Discovering BigQuery ML
Developing a new ML model can require a lot of effort and can be a time-consuming activity. It usually requires different skills and is a complex activity, especially in large enterprises. The typical journey of an ML model can be summarized with the following flow:
The first two steps involve preliminary raw data analyses and operations:
- In the Data Exploration and Understanding phase, the data engineer or data scientist takes a first look at the data, tries to understand the meaning of all the columns in the dataset, and then selects the fields to take into consideration for the new use case.
- During Data Preparation, the data engineer filters, aggregates, and cleans up the datasets, making them available and ready to use for the subsequent training phase.
After these two first stages, the actual ML developing process starts:
- Leveraging ML frameworks such as TensorFlow and programming languages such as Python, the data scientist will engage in the Design the ML model step, experimenting with different algorithms on the training dataset.
- When the right ML algorithm is selected, the data scientist performs the Tuning of the ML model step, applying feature engineering techniques and hyperparameter tuning to get better performance out of the ML model.
- When the model is ready, a final Evaluation step is executed on the evaluation dataset. This phase proves the effectiveness of the ML model on a new dataset that's different from the training one and eventually leads to further refinements of the asset.
- After the development process, the ML model is generally deployed and used in a production environment with scalability and robustness requirements.
- The ML model is also eventually updated in a subsequent stage due to different incoming data or to apply further improvements.
All of these steps require different skills and are based on the collaboration of different stakeholders, such as business analysts for data exploration and understanding, data engineers for data preparation, data scientists for the development of the ML model, and finally the IT department to make the model usable in a safe, robust, and scalable production environment.

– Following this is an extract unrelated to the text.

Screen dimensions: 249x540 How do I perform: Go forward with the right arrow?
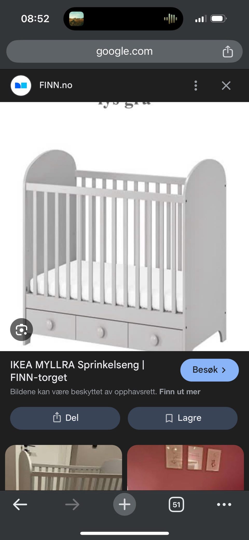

BigQuery ML simplifies and accelerates the entire development process of a new ML model, allowing you to do the following:
- Design, train, evaluate, and serve the ML model, leveraging SQL and the existing skills in your company.
- Automate most of the tuning activities that are usually highly time-consuming to get an effective model.
- Ensure that you have a robust, scalable, and easy-to-use ML model, leveraging all the native features of BigQuery that we've already discussed in the BigQuery's advantages over traditional data warehouses section of this chapter.
In the following diagram, you can see the life cycle of an ML model that uses BigQuery ML:
Now that we've learned the basics of BigQuery ML, let's take a look at the main benefits that it can bring.
BigQuery ML benefits
BigQuery ML can bring both business and technical benefits during the life cycle of an ML model:
- Business users and data analysts can evolve from a traditional descriptive and reporting approach to a new predictive approach to take better decisions using their existing SQL skills.
- Technical users can benefit from the automation of BigQuery ML during the tuning phase of the model, using a unique, centralized tool that can accelerate the entire development process of an ML model.
- The development process is further sped up because the datasets required to build the ML model are already available to the right users and don't need to be moved from one data repository to another, which carries compliance and data duplication risks.
- The IT department does not need to manage the infrastructure to serve and use the ML model in a production environment because the BigQuery serverless architecture natively supports the model in a scalable, safe, and robust manner.
After our analysis of the benefits that BigQuery ML can bring, let's now see what the supported ML algorithms are.
BigQuery ML algorithms
The list of ML algorithms supported by BigQuery ML is growing quickly. Currently, the following supervised ML techniques are currently supported:
- Linear regression: To forecast numerical values with a linear model
- Binary logistic regression: For classification use cases when the choice is between only two different options (Yes or No, 1 or 0, True or False)
- Multiclass logistic regression: For classification scenarios when the choice is between multiple options
- Matrix factorization: For developing recommendation engines based on past information
- Time series: To forecast business KPIs leveraging timeseries data from the past
- Boosted tree: For classification and regression use cases with XGBoost
- AutoML table: To leverage AutoML capabilities from the BigQuery SQL interface
- Deep Neural Network (DNN): For developing TensorFlow models for classification or regression scenarios, avoiding any lines of code
When the training dataset doesn't contain labeled data, the learning is defined as unsupervised. BigQuery ML currently supports the following:
- K-means clustering: For data segmentation of similar objects (people, facts, events)
In addition to what is listed, BigQuery ML allows you to import and use pre-trained TensorFlow models using SQL statements.